_About this task_: Extract exactly the range of lines bounded by the line containing "Open the filter icon beside Launch Timeline" and the final line of the listing, both ends included, and no other lines.

*** Exercise material Section Begins ***

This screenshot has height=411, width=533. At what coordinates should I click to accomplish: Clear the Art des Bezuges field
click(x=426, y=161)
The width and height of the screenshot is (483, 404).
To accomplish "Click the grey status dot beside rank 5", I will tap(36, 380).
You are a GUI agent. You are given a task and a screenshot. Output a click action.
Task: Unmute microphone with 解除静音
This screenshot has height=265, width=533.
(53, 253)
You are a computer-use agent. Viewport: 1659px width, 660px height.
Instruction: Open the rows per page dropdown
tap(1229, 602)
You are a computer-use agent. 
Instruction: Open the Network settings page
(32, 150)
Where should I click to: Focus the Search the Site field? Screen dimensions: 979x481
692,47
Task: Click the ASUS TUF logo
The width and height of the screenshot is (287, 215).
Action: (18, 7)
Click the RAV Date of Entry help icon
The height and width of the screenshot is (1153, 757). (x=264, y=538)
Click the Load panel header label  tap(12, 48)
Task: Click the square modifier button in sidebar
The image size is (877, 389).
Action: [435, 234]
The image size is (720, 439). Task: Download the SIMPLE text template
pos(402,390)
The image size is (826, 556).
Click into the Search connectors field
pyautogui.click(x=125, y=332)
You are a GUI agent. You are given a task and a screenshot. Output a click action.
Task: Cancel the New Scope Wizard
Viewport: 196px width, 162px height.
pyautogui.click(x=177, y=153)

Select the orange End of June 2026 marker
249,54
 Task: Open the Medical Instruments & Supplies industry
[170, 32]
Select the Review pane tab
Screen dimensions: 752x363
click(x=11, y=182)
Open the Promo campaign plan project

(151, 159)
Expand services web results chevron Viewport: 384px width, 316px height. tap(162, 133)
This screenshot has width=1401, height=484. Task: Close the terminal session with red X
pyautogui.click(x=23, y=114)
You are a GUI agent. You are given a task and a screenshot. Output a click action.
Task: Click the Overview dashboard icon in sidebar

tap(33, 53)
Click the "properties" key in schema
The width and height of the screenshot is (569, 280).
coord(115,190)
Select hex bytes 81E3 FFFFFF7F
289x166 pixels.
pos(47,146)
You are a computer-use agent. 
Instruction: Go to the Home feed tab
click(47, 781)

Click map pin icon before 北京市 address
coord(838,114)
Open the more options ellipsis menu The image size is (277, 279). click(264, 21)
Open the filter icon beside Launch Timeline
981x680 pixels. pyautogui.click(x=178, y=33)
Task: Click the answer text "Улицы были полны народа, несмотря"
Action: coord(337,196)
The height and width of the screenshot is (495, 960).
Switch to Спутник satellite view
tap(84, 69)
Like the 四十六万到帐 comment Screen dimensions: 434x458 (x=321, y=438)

*** Exercise material Section Ends ***

_Task result_:
Open the filter icon beside Launch Timeline
981x680 pixels. pyautogui.click(x=178, y=33)
Task: Click the answer text "Улицы были полны народа, несмотря"
Action: coord(337,196)
The height and width of the screenshot is (495, 960).
Switch to Спутник satellite view
tap(84, 69)
Like the 四十六万到帐 comment Screen dimensions: 434x458 (x=321, y=438)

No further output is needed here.